Çocuğuma Kanser Olduğumu Nasıl Anlatmalıyım?
Kanser olduğunuzu yeni öğrendiniz… İlk aklınıza gelenler varsa çocuklarınız olacaktır. Akıllarından ne geçecek? Neler hissedecekler? Onlara söylemeli miyim? Onlara nasıl anlatmalıyım? “İyileşecek misin?” diye sorduklarında nasıl cevap vermeliyim? Aklınızda bu gibi soruların belirmesi oldukça normaldir. Hayatınızı tehdit eden bir durum olduğunda aileniz de tehdit altında demektir. İlk içgüdünüz ailenizi, özellikle de çocuklarınızı korumaya yönelik olabilir. Çocuklarınızın kötü haberleri duymalarını değil masumiyetlerini korumalarını istersiniz. Sonuçta çocuğunuzu en iyi tanıyan kişi olarak ne zaman ve nasıl kanseriniz hakkında onunla konuşacağınıza siz karar vereceksiniz.
Ne kadar zor olursa olsun çocuğunuza karşı açık ve dürüst olmanız faydalıdır.

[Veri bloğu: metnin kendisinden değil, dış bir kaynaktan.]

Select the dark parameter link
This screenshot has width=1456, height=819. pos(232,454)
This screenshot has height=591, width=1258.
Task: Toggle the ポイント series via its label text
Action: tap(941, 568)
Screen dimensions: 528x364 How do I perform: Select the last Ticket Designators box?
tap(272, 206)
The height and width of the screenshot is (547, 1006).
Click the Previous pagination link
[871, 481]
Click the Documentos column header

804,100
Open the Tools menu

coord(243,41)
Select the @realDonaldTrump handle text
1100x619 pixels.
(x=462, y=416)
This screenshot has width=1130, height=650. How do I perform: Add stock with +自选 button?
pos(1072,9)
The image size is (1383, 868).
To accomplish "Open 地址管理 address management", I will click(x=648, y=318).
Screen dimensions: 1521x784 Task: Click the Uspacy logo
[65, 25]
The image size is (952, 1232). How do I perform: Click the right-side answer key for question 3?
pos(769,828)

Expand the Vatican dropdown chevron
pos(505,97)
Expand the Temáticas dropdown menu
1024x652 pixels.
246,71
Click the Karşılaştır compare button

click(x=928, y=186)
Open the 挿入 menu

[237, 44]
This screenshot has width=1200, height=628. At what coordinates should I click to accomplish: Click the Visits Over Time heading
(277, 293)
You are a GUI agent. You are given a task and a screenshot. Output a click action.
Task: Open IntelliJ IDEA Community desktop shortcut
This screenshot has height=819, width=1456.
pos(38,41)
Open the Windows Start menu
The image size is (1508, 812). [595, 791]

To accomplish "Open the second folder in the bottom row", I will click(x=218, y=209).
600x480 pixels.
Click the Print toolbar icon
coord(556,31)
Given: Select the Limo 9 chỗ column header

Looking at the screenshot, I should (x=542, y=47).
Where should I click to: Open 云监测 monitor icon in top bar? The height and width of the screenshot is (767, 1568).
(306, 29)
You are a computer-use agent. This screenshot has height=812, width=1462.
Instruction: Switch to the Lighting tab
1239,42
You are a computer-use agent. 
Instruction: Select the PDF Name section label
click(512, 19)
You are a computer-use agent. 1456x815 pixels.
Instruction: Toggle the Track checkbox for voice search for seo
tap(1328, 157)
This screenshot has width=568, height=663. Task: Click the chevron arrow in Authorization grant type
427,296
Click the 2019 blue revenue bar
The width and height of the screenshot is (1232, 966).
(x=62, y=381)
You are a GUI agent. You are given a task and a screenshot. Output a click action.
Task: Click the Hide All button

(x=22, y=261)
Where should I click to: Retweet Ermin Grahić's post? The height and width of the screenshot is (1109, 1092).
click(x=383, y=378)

Hastalığınızla ilgili ne kadarını anlatmak istediğinize karar vermelisiniz. Unutmayın ki yetişkinler gibi çocuklar da boşlukları yani sizin anlatmadığınız noktaları doldurmayı severler. Üstelik yetişkinler kadar bilgiye sahip olamadıkları için kendi zihinlerinden geçenler doğru olamayabilir ve onların bu durum karşısında daha kaygılı olmasına neden olur.
Çocuğunuzun sizinle konuşmasını ve sorular sormasını destekleyin. Dürüst ve gerçekçi cevaplar vermek korkularını azaltacaktır. Tedavi için bazı günler yakınında olamayacaksanız, önemli bir ameliyat geçirecekseniz, tedaviden dolayı hasta hissediyorsanız ya da saçlarınızı kaybettiyseniz tüm bunların neden olduğunu çocuğunuzun anlayacağı bir dille açıklamaya çalışın.
Çocuğunuz bu süreçte size destek olmak isteyebilir. Sizi dinlemek, size sarılmak, sizi öpmek ve sizinle zaman geçirmek ona iyi gelecektir. Bu tip davranışlarını anlayışla karşılayın ve sizin yanınızda olmasına izin verin.
Hastalığınızı öğrendikten sonra çocuğunuzda ciddi davranış sorunları ve değişiklikleri gözlemlemeye başlarsanız çocuk ve aileyle çalışan bir ruh sağlığı uzmanından bu konuda destek almanız faydalı olacaktır.
Nasıl Davranmalıyım?
- Basit ve açık kelimelerle çocuğunuza hasta olduğunuzu ve bu nedenle sürekli doktora gitmek zorunda kaldığınızı anlatın.
- Hastalığınızla onun bir ilgisi olmadığını ısrarla vurgulayın.
- Ona ayırdığınız zaman azalmak zorunda kalsa bile ya da bazen yeteri kadar sabrınız olmasa da onu her zaman sevdiğinizi belirtin.
- Çocuklar belirsizliklerden hoşlanmazlar. Hasta olmanızın günlük hayatın düzeni üzerine olabilecek etkilerini anlatın: yemeği kimin yapacağını, onu kimin okuldan alacağını, eve gelince kimin olacağını, onu kimin gezmeye götüreceğini, vb…
- Çocuğunuzun sorularına sabırla cevap vermeye çalışın. Bazı soruları tekrar tekrar sorabilir ya da hastalığınızı söyledikten bir süre sonra soru sormaya başlayabilir.
- Bir şeyi bilmediğinizde “bilmiyorum” diyebilirsiniz. Bu çok daha samimi olacaktır.
- Duygularınızı bastırmamaya çalışın. Çocuğunuzun da üzgün ya da öfkeli olma hakkının olabileceğini ona hissettirin.
- Çocuklarınızın tepkilerini gözlemleyin. Sorular sorun. Ebeveynlerinin fazlaca üzerine gitmiş olmaktan ve soru sormakta çekinebilirler.